[WHAT YOU SHOULD DO]: Each line below should be repeated exactly as it stands.

[Stored records]
::::

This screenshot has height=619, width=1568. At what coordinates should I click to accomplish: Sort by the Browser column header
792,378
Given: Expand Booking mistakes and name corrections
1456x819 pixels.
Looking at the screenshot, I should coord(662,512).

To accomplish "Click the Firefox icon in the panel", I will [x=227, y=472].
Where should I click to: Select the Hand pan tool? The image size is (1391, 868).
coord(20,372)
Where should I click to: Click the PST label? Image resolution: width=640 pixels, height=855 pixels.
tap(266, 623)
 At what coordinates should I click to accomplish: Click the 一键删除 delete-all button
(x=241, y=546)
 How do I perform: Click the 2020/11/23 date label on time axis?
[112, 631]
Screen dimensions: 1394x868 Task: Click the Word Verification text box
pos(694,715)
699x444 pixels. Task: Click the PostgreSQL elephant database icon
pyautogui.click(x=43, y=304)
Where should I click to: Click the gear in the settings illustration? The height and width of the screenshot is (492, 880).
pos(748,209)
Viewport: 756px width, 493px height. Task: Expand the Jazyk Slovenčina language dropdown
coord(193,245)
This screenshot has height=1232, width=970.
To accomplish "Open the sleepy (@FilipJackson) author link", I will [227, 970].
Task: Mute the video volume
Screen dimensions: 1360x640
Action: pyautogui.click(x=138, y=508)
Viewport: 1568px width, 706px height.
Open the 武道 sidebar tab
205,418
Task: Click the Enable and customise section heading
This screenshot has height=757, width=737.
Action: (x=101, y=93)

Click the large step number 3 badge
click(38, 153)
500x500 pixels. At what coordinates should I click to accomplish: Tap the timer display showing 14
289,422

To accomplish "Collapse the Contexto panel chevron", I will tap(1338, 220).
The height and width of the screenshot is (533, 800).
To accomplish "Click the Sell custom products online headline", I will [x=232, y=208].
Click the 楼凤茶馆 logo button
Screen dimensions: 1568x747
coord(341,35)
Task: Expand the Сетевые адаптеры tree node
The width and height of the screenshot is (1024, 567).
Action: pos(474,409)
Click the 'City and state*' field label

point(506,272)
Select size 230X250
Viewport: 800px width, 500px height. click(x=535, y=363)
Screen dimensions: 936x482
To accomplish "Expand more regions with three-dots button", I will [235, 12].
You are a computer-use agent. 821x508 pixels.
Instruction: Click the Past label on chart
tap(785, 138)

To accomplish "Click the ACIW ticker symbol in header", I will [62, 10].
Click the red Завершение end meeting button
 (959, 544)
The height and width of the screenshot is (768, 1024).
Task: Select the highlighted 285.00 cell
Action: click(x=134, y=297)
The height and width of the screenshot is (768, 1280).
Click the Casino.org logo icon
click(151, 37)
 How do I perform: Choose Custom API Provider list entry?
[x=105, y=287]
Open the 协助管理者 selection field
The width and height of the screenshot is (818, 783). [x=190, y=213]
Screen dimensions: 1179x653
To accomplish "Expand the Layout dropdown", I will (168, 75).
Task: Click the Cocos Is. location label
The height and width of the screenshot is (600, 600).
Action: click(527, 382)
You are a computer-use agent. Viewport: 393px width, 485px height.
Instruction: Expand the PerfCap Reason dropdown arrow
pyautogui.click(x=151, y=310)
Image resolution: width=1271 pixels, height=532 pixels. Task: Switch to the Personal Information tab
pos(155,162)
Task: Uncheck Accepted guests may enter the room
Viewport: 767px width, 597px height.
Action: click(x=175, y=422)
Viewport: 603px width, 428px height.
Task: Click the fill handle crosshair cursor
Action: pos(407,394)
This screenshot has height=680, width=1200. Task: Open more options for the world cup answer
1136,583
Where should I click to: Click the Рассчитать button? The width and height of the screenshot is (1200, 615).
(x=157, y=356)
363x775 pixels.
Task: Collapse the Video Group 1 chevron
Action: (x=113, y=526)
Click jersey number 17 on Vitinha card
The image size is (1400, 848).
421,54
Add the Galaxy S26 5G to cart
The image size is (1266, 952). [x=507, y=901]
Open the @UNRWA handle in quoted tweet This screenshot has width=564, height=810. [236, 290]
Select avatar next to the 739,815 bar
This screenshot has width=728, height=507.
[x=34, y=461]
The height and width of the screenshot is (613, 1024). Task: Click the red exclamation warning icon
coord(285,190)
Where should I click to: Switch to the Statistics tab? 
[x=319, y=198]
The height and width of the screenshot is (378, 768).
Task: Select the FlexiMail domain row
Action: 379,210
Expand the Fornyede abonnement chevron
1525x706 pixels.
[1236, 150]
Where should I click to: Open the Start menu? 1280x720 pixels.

::::

[TASK ANSWER]:
This screenshot has height=619, width=1568. At what coordinates should I click to accomplish: Sort by the Browser column header
792,378
Given: Expand Booking mistakes and name corrections
1456x819 pixels.
Looking at the screenshot, I should coord(662,512).

To accomplish "Click the Firefox icon in the panel", I will [x=227, y=472].
Where should I click to: Select the Hand pan tool? The image size is (1391, 868).
coord(20,372)
Where should I click to: Click the PST label? Image resolution: width=640 pixels, height=855 pixels.
tap(266, 623)
 At what coordinates should I click to accomplish: Click the 一键删除 delete-all button
(x=241, y=546)
 How do I perform: Click the 2020/11/23 date label on time axis?
[112, 631]
Screen dimensions: 1394x868 Task: Click the Word Verification text box
pos(694,715)
699x444 pixels. Task: Click the PostgreSQL elephant database icon
pyautogui.click(x=43, y=304)
Where should I click to: Click the gear in the settings illustration? The height and width of the screenshot is (492, 880).
pos(748,209)
Viewport: 756px width, 493px height. Task: Expand the Jazyk Slovenčina language dropdown
coord(193,245)
This screenshot has height=1232, width=970.
To accomplish "Open the sleepy (@FilipJackson) author link", I will [227, 970].
Task: Mute the video volume
Screen dimensions: 1360x640
Action: pyautogui.click(x=138, y=508)
Viewport: 1568px width, 706px height.
Open the 武道 sidebar tab
205,418
Task: Click the Enable and customise section heading
This screenshot has height=757, width=737.
Action: (x=101, y=93)

Click the large step number 3 badge
click(38, 153)
500x500 pixels. At what coordinates should I click to accomplish: Tap the timer display showing 14
289,422

To accomplish "Collapse the Contexto panel chevron", I will tap(1338, 220).
The height and width of the screenshot is (533, 800).
To accomplish "Click the Sell custom products online headline", I will [x=232, y=208].
Click the 楼凤茶馆 logo button
Screen dimensions: 1568x747
coord(341,35)
Task: Expand the Сетевые адаптеры tree node
The width and height of the screenshot is (1024, 567).
Action: pos(474,409)
Click the 'City and state*' field label

point(506,272)
Select size 230X250
Viewport: 800px width, 500px height. click(x=535, y=363)
Screen dimensions: 936x482
To accomplish "Expand more regions with three-dots button", I will [235, 12].
You are a computer-use agent. 821x508 pixels.
Instruction: Click the Past label on chart
tap(785, 138)

To accomplish "Click the ACIW ticker symbol in header", I will [62, 10].
Click the red Завершение end meeting button
 (959, 544)
The height and width of the screenshot is (768, 1024).
Task: Select the highlighted 285.00 cell
Action: click(x=134, y=297)
The height and width of the screenshot is (768, 1280).
Click the Casino.org logo icon
click(151, 37)
 How do I perform: Choose Custom API Provider list entry?
[x=105, y=287]
Open the 协助管理者 selection field
The width and height of the screenshot is (818, 783). [x=190, y=213]
Screen dimensions: 1179x653
To accomplish "Expand the Layout dropdown", I will (168, 75).
Task: Click the Cocos Is. location label
The height and width of the screenshot is (600, 600).
Action: click(527, 382)
You are a computer-use agent. Viewport: 393px width, 485px height.
Instruction: Expand the PerfCap Reason dropdown arrow
pyautogui.click(x=151, y=310)
Image resolution: width=1271 pixels, height=532 pixels. Task: Switch to the Personal Information tab
pos(155,162)
Task: Uncheck Accepted guests may enter the room
Viewport: 767px width, 597px height.
Action: click(x=175, y=422)
Viewport: 603px width, 428px height.
Task: Click the fill handle crosshair cursor
Action: pos(407,394)
This screenshot has height=680, width=1200. Task: Open more options for the world cup answer
1136,583
Where should I click to: Click the Рассчитать button? The width and height of the screenshot is (1200, 615).
(x=157, y=356)
363x775 pixels.
Task: Collapse the Video Group 1 chevron
Action: (x=113, y=526)
Click jersey number 17 on Vitinha card
The image size is (1400, 848).
421,54
Add the Galaxy S26 5G to cart
The image size is (1266, 952). [x=507, y=901]
Open the @UNRWA handle in quoted tweet This screenshot has width=564, height=810. [236, 290]
Select avatar next to the 739,815 bar
This screenshot has width=728, height=507.
[x=34, y=461]
The height and width of the screenshot is (613, 1024). Task: Click the red exclamation warning icon
coord(285,190)
Where should I click to: Switch to the Statistics tab? 
[x=319, y=198]
The height and width of the screenshot is (378, 768).
Task: Select the FlexiMail domain row
Action: 379,210
Expand the Fornyede abonnement chevron
1525x706 pixels.
[1236, 150]
Where should I click to: Open the Start menu? 1280x720 pixels.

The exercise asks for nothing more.